So what does this mean? You could argue that GCN shouldn't have had those bottlenecks in the first place. You could also argue that AMD designed GCN specifically to be flexible enough to workaround those bottlenecks. Both arguments are correct.

The point is all async compute techniques are unique and are highly sensitive to the underlining architectures. Perhaps async compute technique X might give better performance gains on architecture A but technique Y might be better for architecture B. It all depends on the bottlenecks of the architecture.

Ultimately (imo) the performance gain of a given async technique means nothing. Perhaps the architecture already wasn't idle. Perhaps the architecture was way more idle than it should have been.

Regardless, hopefully people will at least understand why having a "does support async compute" flag is nonsensical. And why "supports async/concurrent compute" is a loaded term.

lanek · Jun 8, 2016

willardjuice said:
But it's important to note that a lot of these techniques are for GCN only. For example, Frostbite recently had a paper about doing triangle culling with compute (http://www.wihlidal.ca/Presentations/GDC_2016_Compute.pdf). They note they got a pretty good performance boost using this technique. However from my understanding when that same technique was applied to Intel's and Nvidia's hardware, it wasn't any faster. And the reason had nothing to do with inferior async/concurrent compute "support". The original "performance problem" (idle units) didn't exist on those architectures because they weren't nearly as bottlenecked by triangle throughput as GCN. Even if Intel and Nvidia had the best async compute support (whatever that means), they would not have seen (meaningful) performance gains with this technique on those architectures.

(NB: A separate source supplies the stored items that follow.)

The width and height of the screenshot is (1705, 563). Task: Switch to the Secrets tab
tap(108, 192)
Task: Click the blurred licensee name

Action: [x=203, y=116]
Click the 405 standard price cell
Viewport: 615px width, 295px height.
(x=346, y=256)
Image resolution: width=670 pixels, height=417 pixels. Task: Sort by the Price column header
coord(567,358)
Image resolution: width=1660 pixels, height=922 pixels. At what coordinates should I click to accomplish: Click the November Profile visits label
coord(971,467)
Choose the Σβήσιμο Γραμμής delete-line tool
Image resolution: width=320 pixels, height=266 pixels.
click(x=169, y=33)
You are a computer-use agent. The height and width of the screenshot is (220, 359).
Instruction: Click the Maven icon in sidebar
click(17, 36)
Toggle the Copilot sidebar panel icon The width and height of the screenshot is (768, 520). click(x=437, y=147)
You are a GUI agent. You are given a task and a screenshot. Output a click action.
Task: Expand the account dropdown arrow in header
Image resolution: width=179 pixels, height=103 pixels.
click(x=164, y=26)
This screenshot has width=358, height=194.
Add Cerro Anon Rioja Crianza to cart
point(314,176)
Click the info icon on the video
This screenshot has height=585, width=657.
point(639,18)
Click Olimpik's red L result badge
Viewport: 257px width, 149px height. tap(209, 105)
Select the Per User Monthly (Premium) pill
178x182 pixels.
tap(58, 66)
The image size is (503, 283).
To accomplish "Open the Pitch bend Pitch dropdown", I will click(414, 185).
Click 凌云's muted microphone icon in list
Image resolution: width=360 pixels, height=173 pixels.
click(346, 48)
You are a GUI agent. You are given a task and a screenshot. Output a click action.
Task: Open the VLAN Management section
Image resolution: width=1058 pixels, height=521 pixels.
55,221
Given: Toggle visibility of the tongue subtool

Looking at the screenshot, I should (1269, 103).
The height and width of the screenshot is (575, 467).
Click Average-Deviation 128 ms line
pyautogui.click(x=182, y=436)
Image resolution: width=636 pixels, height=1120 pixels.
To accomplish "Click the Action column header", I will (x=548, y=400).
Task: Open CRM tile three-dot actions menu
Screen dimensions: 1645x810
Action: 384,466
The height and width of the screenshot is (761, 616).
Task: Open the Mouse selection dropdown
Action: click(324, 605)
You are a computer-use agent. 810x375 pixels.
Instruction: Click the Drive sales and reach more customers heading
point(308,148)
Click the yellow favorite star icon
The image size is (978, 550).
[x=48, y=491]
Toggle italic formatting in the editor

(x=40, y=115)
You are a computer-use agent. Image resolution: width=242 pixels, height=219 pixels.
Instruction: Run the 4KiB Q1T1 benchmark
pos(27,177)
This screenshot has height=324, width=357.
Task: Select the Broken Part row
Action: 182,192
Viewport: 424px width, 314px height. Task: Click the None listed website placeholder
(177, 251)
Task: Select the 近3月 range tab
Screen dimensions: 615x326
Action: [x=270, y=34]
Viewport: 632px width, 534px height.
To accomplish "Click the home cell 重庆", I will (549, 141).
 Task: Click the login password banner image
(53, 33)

So what does this mean? You could argue that GCN shouldn't have had those bottlenecks in the first place. You could also argue that AMD designed GCN specifically to be flexible enough to workaround those bottlenecks. Both arguments are correct. The point is all async compute techniques are unique and are highly sensitive to the underlining architectures. Perhaps async compute technique X might give better performance gains on architecture A but technique Y might be better for architecture B. It all depends on the bottlenecks of the architecture.

Ultimately (imo) the performance gain of a given async technique means nothing. Perhaps the architecture already wasn't idle. Perhaps the architecture was way more idle than it should have been. Regardless, hopefully people will at least understand why having a "does support async compute" flag is nonsensical. And why "supports async/concurrent compute" is a loaded term.

Who could be linked ( on a larger instance with this) http://gpuopen.com/fast-compaction-with-mbcnt/ and this http://gpuopen.com/geometryfx-1-2-cluster-culling/

And as we are at it, streaming and memory management DX12 http://gpuopen.com/performance-series-streaming-memory-management/

its funny all thoses implementation, functionnality, optimiziation path who could have been used by developpers way before and appears just now with Vulkan, DX12. And there's a tons of functionnality on GCN who have never been exposed and accessible by developpers.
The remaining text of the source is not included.